[START The input]

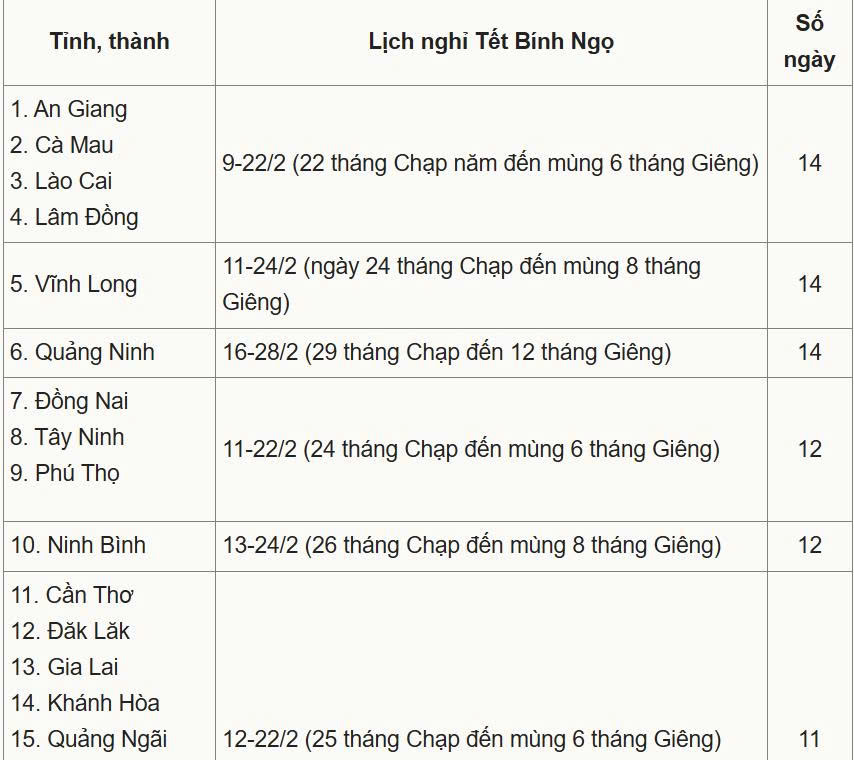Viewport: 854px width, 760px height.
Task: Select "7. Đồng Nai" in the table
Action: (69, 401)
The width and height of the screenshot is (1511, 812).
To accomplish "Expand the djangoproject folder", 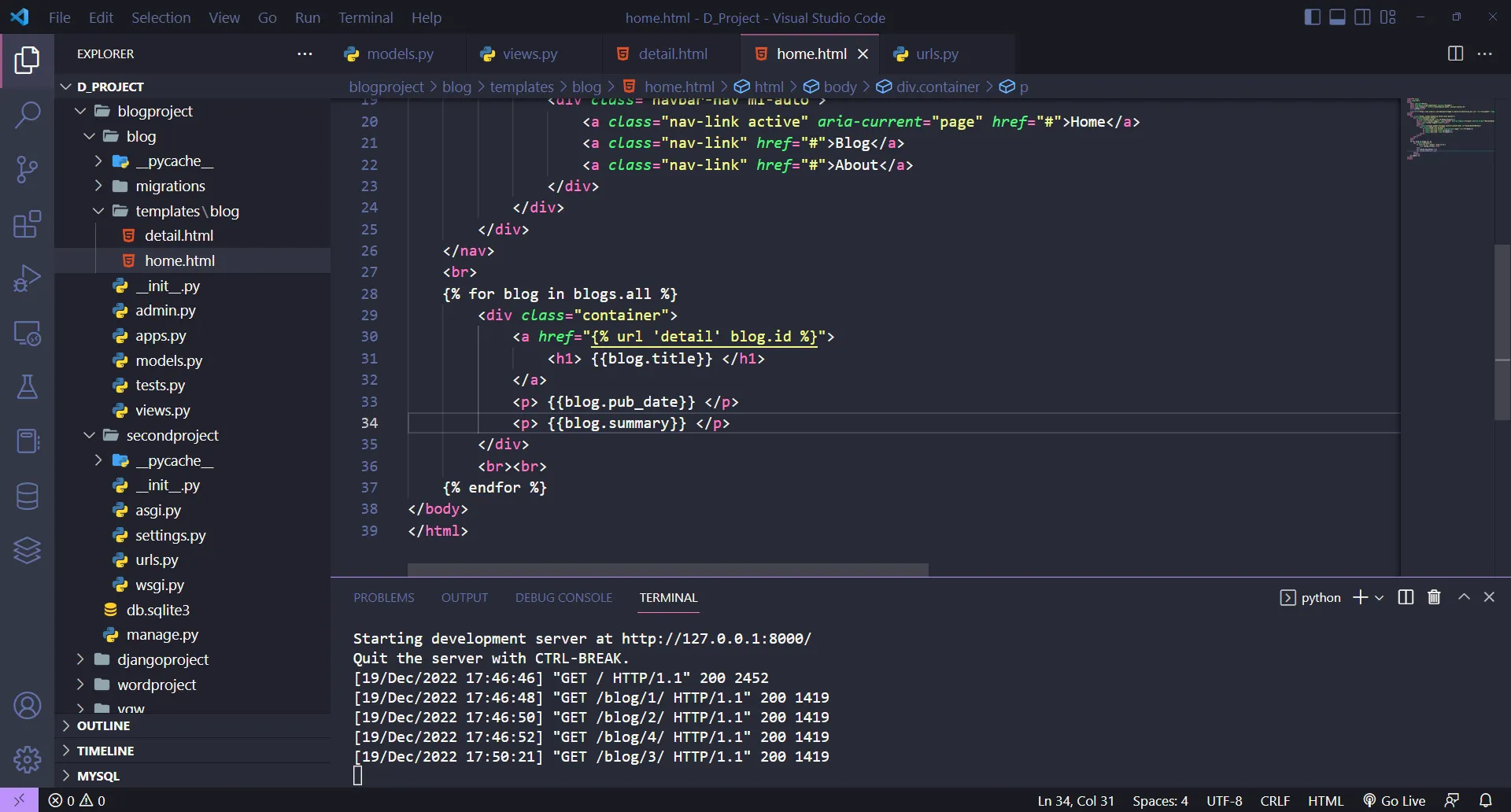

[END The input]
[START The input]

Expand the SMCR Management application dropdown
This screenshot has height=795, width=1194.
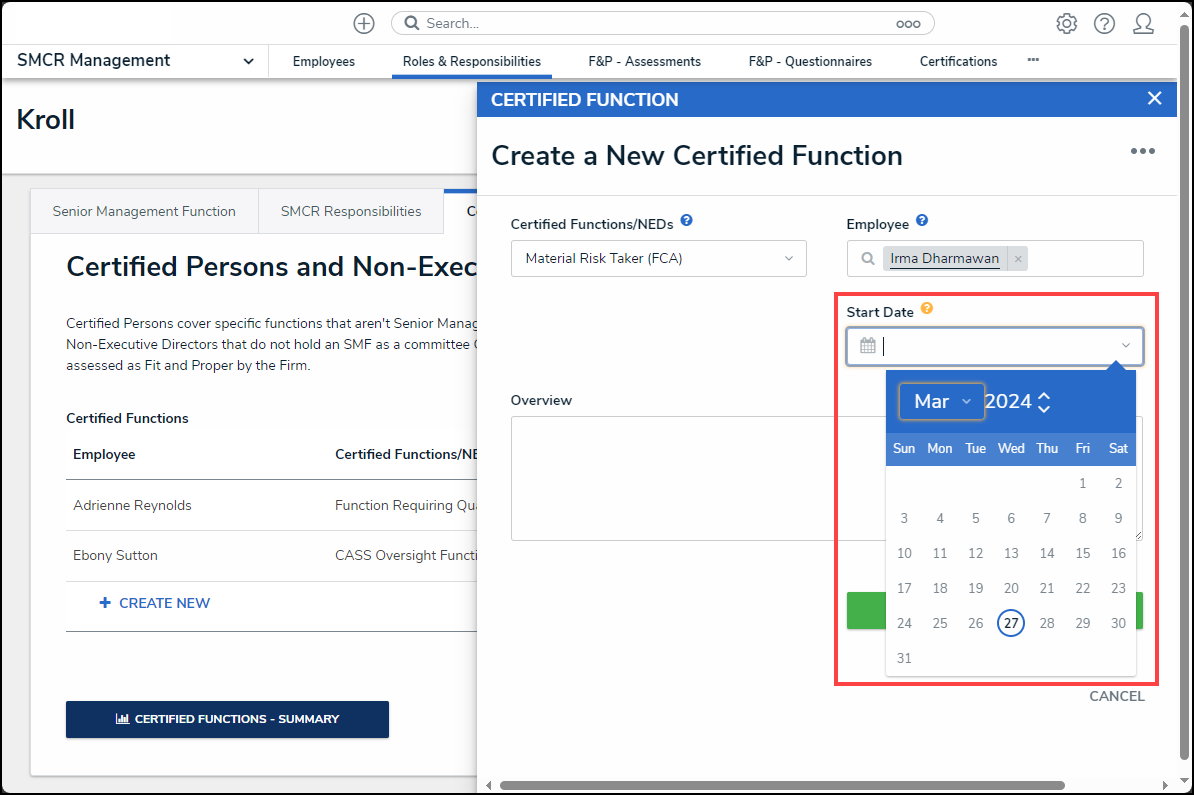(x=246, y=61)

[END The input]

▶ What the exercise asks
In the records from the line containing "Expand the SMCR" through the line containing "(x=246, y=61)", swap "dropdown" for "menu" and write out only those lines, with everything else unchanged and the pictures left out.

▶ Written reply
Expand the SMCR Management application menu
This screenshot has height=795, width=1194.
(x=246, y=61)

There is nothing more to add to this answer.